Oui, il est juridiquement possible pour un investisseur étranger de créer une entreprise en Afghanistan avec jusqu’à 100 % de capitaux étrangers, sans obligation générale de s’associer à un partenaire afghan. Pour un business SaaS, cette possibilité constitue toutefois seulement le point de départ : la gestion quotidienne dépend aussi de l’immatriculation, des obligations fiscales, de l’électricité et surtout de la continuité des connexions.

Le cadre de création prévoit plusieurs formes juridiques et un passage par l’Afghanistan Central Business Registry and Intellectual Property, ou ACBRIP. L’organisation de ces formalités autour d’un guichet unique peut simplifier le lancement, tandis que la fiscalité et le renouvellement de la licence doivent rester suivis dans la durée.

Sur le plan pratique, l’Afghanistan dispose de plusieurs opérateurs mobiles et d’une couverture 4G significative, mais l’accès à Internet reste inégal et exposé aux interruptions. La question n’est donc pas seulement de savoir si un SaaS peut être créé, mais si son activité peut être structurée pour supporter des coupures, des variations d’électricité et des solutions de connexion qui ne sont pas toujours interchangeables.

Création d’entreprise par un étranger

Une société étrangère peut être créée sans partenaire local obligatoire

Un investisseur étranger peut créer une entreprise en Afghanistan avec jusqu’à 100 % de capitaux étrangers. La loi ne prévoit pas d’obligation générale de s’associer à un partenaire afghan. Pour un projet SaaS, cela signifie que la structure du capital peut rester entièrement étrangère, ce qui évite de considérer automatiquement un associé local comme une condition de départ. Cette possibilité doit néanmoins être distinguée des démarches administratives : l’absence d’obligation générale de partenariat ne dispense pas l’entreprise de son enregistrement ni de l’obtention de la licence d’investissement ou d’activité requise.

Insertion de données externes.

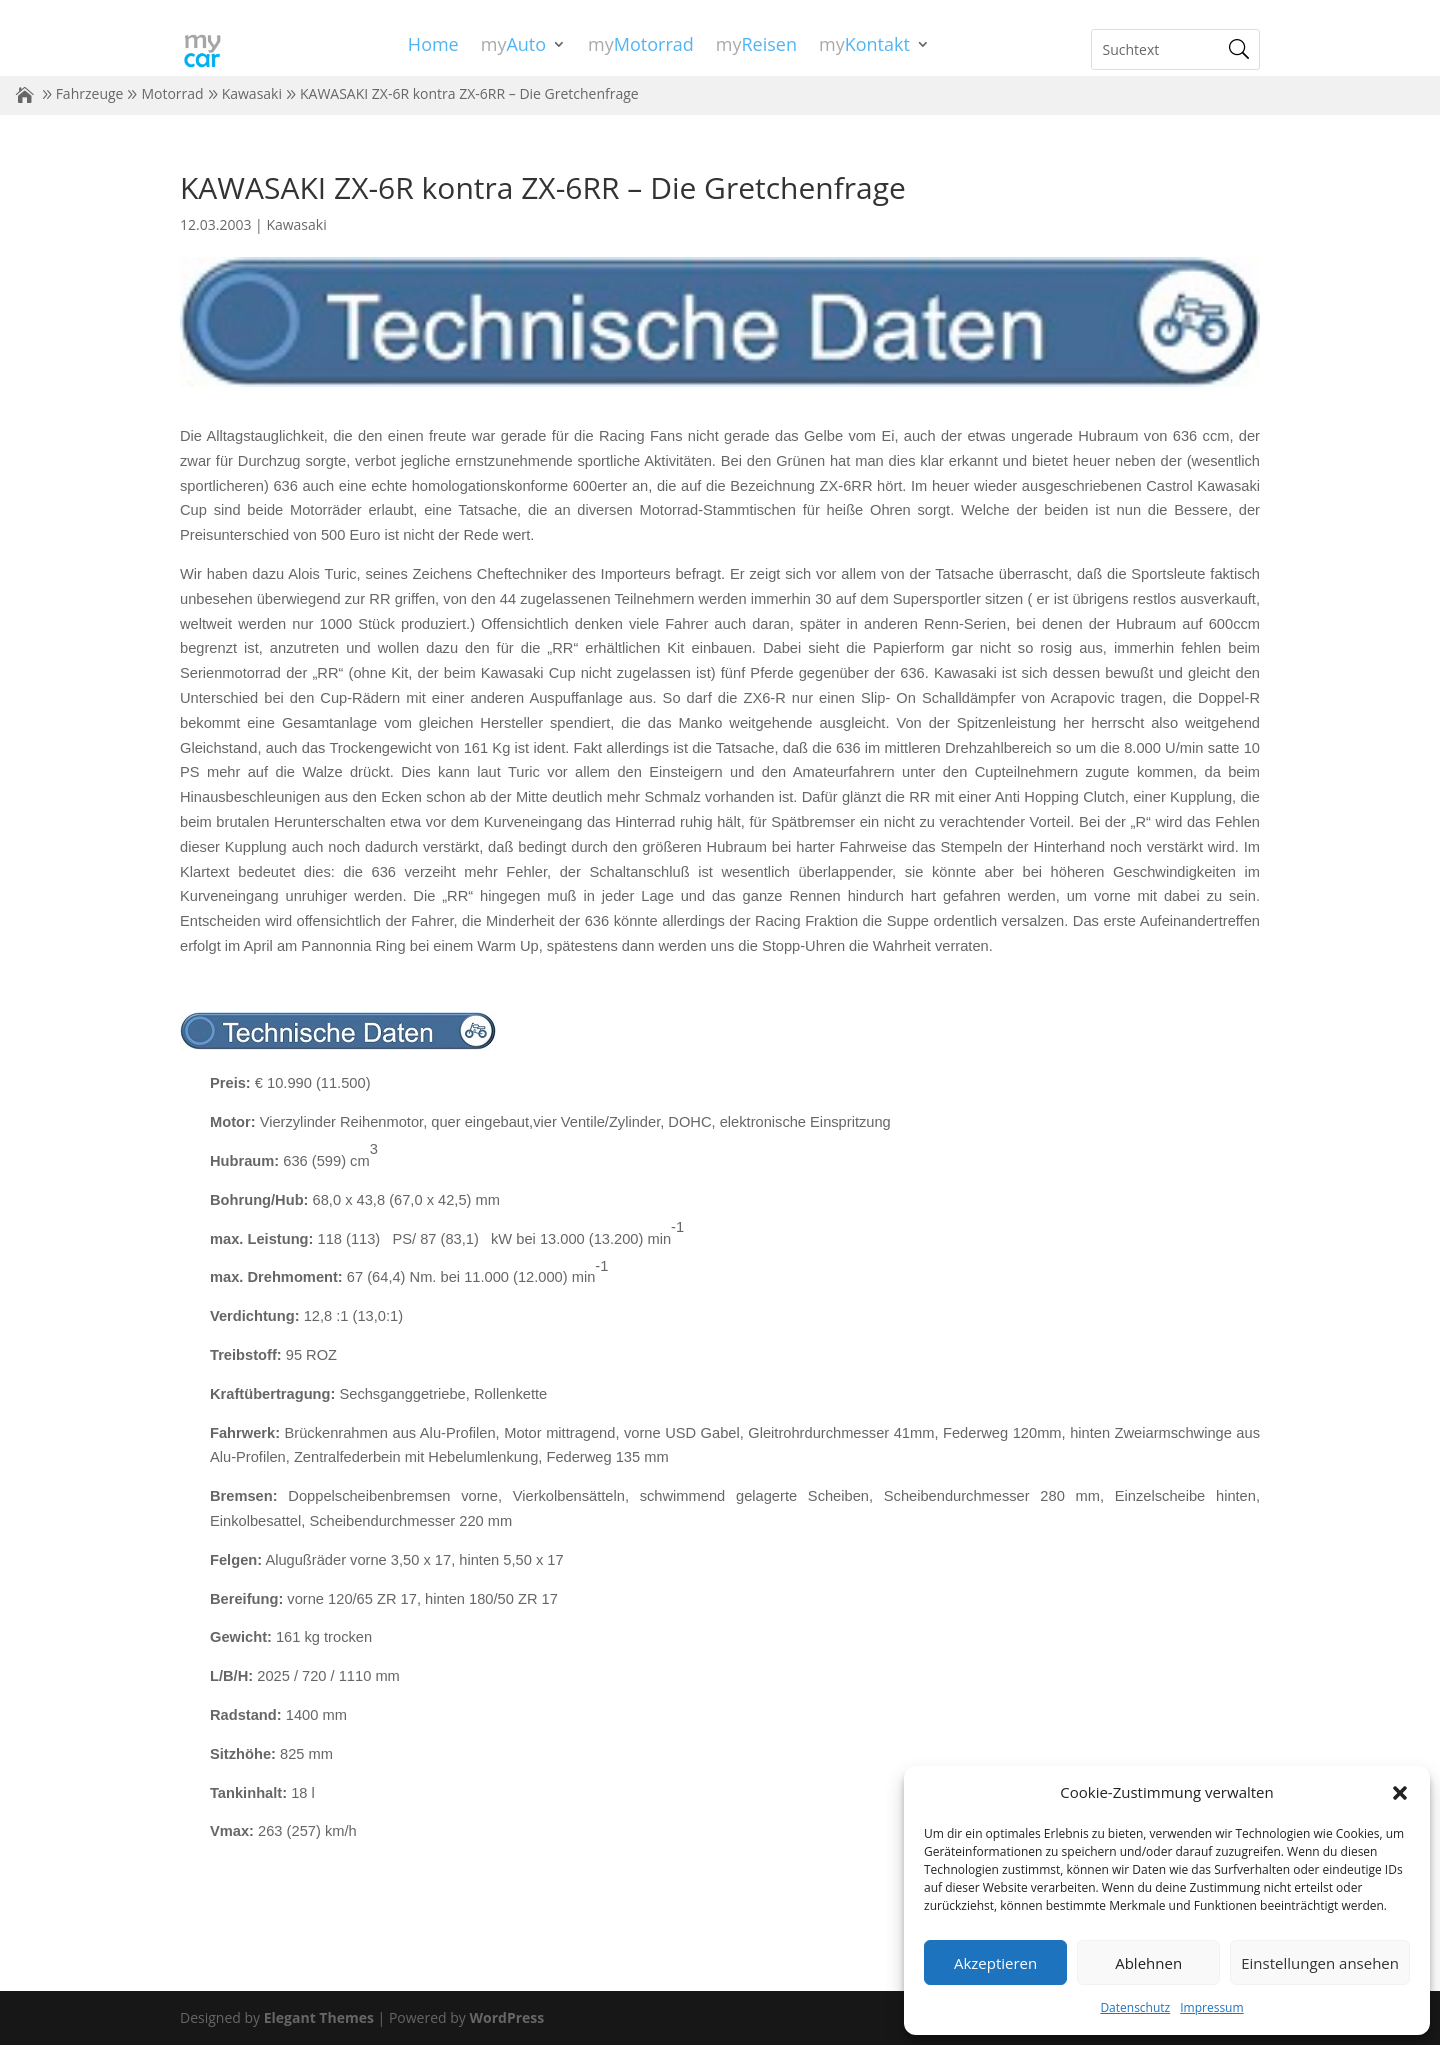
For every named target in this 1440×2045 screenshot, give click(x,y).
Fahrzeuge (90, 93)
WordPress (506, 2017)
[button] (1400, 1793)
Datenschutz (1135, 2007)
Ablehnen (1148, 1963)
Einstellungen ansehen (1320, 1963)
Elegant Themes (319, 2017)
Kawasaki (252, 93)
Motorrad (172, 93)
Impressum (1211, 2007)
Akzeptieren (995, 1963)
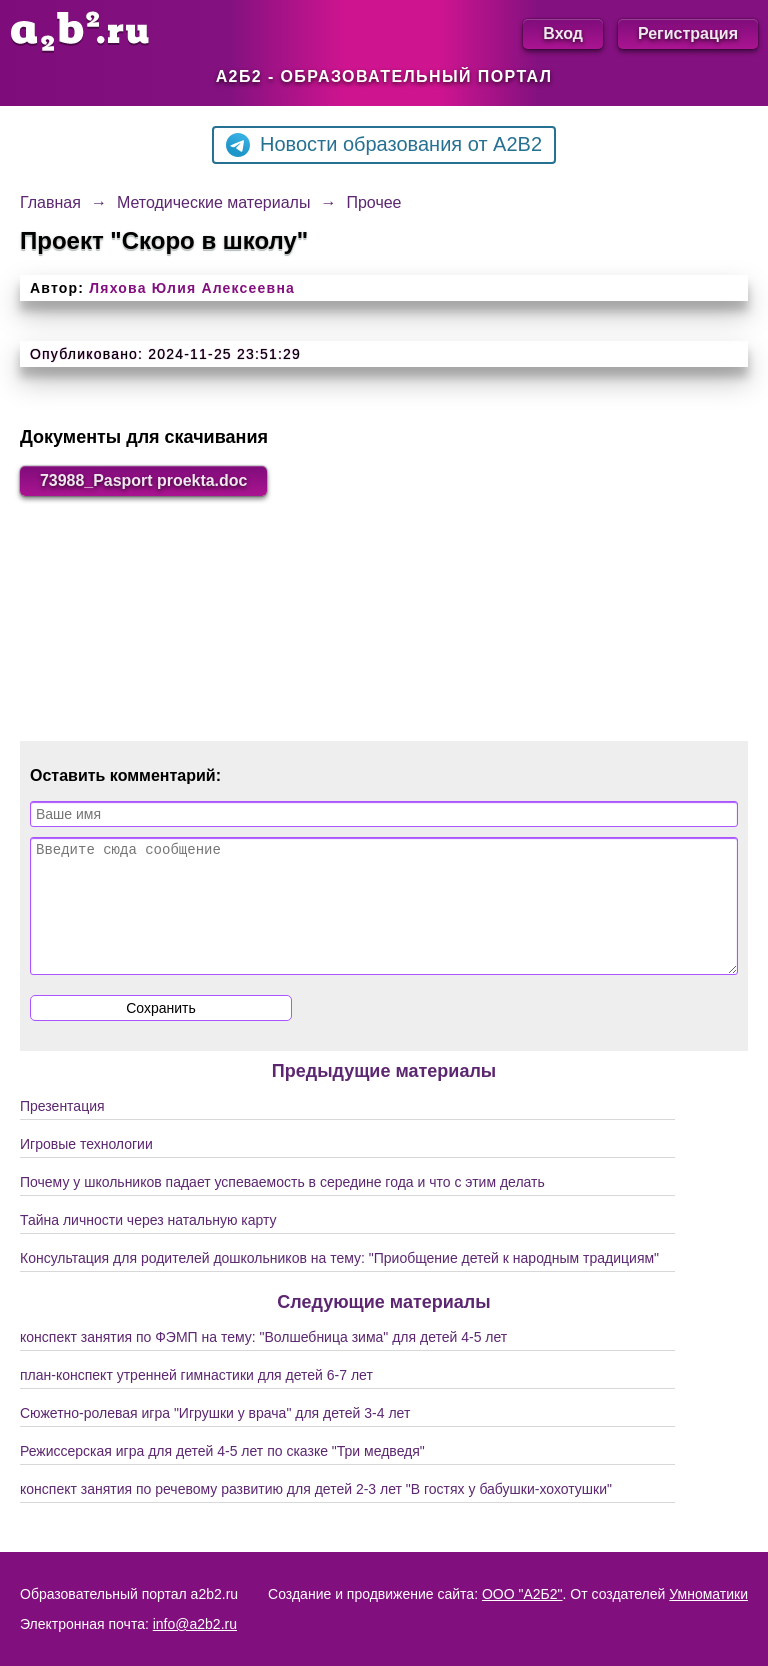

L’entreprise étrangère doit être enregistrée auprès de l’Afghanistan Central Business Registry and Intellectual Property, l’ACBRIP. Elle doit également obtenir la licence correspondant à son activité. La création du capital et l’autorisation d’exercer sont donc deux sujets différents : le premier concerne la propriété de l’entreprise, tandis que le second concerne sa reconnaissance administrative et son activité. Pour préparer un dossier cohérent, il est utile de traiter ces deux aspects séparément et de vérifier que la licence demandée correspond bien à la manière dont le SaaS sera exploité.

Choisir une forme juridique et tenir compte des limites sectorielles

Plusieurs formes juridiques courantes sont disponibles : l’entreprise individuelle, la société de personnes, la société à responsabilité limitée et la société par actions ou corporation. Ce choix influence la manière de présenter le projet, la relation entre les associés et l’organisation de l’activité. Pour un SaaS, il est pertinent de comparer ces options selon la réalité du projet : activité portée par une seule personne, association entre plusieurs participants ou société appelée à accueillir une organisation plus structurée. Les faits disponibles n’imposent pas une forme unique ; ils permettent surtout de constater qu’il existe plusieurs voies de constitution.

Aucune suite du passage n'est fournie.